→ Alıntı:
Displaying items by tag: Nusra
Timsah Gözyaşları
IŞİD, Nusra ve benzeri ruh hastası grupları kurdular kurdurdular. Dünyanın dört bir yanından on binlerce ruh hastası katili Türkiye üzerinden Suriye'ye taşıdılar. Başından beri yalan söylediler. Utanmadan 'Irak'ta IŞİD'ten kaçanlar Esad zulmünden kaçtı kaçıyor' diyecekler. 'Ezidi kızları da Esad kaçırdı ve köle pazarında satmıştır'. 'Libya'da birbirini boğazlayan ve tümü Sünni grupların arkasında da Esad vardır'!
Bodrum sahillerinde minik cesedi bulunan Suriyeli çocuk Aylan'nın fotoğrafını tüm dünya gördü.
Manşetler, duygusal söylemler, iki yüzlülük ve vicdan pazarlayıcıları.
Hiç kimse 'Bu çocuğun Bodrum sahillerinde ne işi vardı' diye sorgulamadı. Babası, annesi ve bir yaş büyük kardeşi ile. Binlerce benzer aileler gibi.

→ Verilen Bilgiler:
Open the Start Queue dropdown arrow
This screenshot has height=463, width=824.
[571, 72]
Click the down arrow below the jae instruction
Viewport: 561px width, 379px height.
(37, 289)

→ Görev 1: Alıntıya göre Suriyeli çocuk Aylan'ın minik cesedi nerede bulundu?
→ Görev 2: Alıntıdaki "Bodrum sahillerinde minik cesedi bulunan Suriyeli çocuk Aylan'nın fotoğrafını tüm dünya gördü." cümlesini İngilizceye çevirin.
→ Görev 3: Alıntıda "Bodrum sahillerinde minik" sözcüklerini içeren yerle açılıp "benzer aileler gibi." ile kapanan bölümü hiçbir değişiklik yapmadan yazın.

→ Yanıt 1: Bodrum sahillerinde.

→ Yanıt 2: The whole world saw the photograph of Aylan, the Syrian child whose tiny body was found on the beaches of Bodrum.

→ Yanıt 3:
Bodrum sahillerinde minik cesedi bulunan Suriyeli çocuk Aylan'nın fotoğrafını tüm dünya gördü.
Manşetler, duygusal söylemler, iki yüzlülük ve vicdan pazarlayıcıları.
Hiç kimse 'Bu çocuğun Bodrum sahillerinde ne işi vardı' diye sorgulamadı. Babası, annesi ve bir yaş büyük kardeşi ile. Binlerce benzer aileler gibi.